─── Given records

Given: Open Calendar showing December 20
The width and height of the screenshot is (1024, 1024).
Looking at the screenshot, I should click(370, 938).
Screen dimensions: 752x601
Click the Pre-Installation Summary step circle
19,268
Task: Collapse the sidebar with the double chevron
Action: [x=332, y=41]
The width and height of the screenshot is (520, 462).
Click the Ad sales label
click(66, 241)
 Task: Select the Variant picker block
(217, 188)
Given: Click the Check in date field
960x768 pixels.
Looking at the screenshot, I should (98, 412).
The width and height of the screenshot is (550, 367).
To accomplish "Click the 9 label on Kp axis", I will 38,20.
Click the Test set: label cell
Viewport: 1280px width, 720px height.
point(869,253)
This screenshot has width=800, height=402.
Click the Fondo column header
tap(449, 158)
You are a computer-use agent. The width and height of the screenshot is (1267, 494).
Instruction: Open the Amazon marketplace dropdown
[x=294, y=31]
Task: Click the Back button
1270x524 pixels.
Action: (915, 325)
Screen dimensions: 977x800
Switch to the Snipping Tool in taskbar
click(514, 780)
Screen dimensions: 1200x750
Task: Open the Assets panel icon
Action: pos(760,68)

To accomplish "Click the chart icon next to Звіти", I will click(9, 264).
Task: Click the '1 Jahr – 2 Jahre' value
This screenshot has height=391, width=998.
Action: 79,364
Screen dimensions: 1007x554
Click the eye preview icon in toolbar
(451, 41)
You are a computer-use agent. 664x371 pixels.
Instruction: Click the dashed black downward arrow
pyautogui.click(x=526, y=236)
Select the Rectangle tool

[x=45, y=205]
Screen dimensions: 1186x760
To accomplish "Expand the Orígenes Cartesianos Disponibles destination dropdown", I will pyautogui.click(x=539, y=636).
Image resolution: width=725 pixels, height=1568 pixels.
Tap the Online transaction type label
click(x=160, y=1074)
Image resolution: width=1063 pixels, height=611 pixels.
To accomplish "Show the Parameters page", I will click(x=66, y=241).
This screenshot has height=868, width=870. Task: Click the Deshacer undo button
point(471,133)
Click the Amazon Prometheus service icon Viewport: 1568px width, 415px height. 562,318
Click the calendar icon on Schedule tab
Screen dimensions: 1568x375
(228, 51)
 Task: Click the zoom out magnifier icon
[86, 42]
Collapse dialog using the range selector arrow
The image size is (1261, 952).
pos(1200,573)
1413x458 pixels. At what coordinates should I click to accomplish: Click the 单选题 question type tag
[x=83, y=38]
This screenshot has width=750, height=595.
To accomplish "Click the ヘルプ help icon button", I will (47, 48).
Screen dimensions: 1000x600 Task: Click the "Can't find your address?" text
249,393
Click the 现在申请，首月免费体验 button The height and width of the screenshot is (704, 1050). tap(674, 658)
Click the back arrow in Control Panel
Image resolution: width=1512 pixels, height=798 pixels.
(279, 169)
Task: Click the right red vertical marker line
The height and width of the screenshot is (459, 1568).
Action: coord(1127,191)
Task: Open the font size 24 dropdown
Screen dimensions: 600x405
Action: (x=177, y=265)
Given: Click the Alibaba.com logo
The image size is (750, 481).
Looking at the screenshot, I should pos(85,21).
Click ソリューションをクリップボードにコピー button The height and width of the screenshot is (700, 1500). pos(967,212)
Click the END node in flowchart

──────

> **Work order**
Set down again, word for word, the stretch of records from the line with "Screen dimensions: 1007x554" to the line with "This screenshot has width=750, height=595.", both of those lines included.

> **Solution to this exercise**
Screen dimensions: 1007x554
Click the eye preview icon in toolbar
(451, 41)
You are a computer-use agent. 664x371 pixels.
Instruction: Click the dashed black downward arrow
pyautogui.click(x=526, y=236)
Select the Rectangle tool

[x=45, y=205]
Screen dimensions: 1186x760
To accomplish "Expand the Orígenes Cartesianos Disponibles destination dropdown", I will pyautogui.click(x=539, y=636).
Image resolution: width=725 pixels, height=1568 pixels.
Tap the Online transaction type label
click(x=160, y=1074)
Image resolution: width=1063 pixels, height=611 pixels.
To accomplish "Show the Parameters page", I will click(x=66, y=241).
This screenshot has height=868, width=870. Task: Click the Deshacer undo button
point(471,133)
Click the Amazon Prometheus service icon Viewport: 1568px width, 415px height. 562,318
Click the calendar icon on Schedule tab
Screen dimensions: 1568x375
(228, 51)
 Task: Click the zoom out magnifier icon
[86, 42]
Collapse dialog using the range selector arrow
The image size is (1261, 952).
pos(1200,573)
1413x458 pixels. At what coordinates should I click to accomplish: Click the 单选题 question type tag
[x=83, y=38]
This screenshot has width=750, height=595.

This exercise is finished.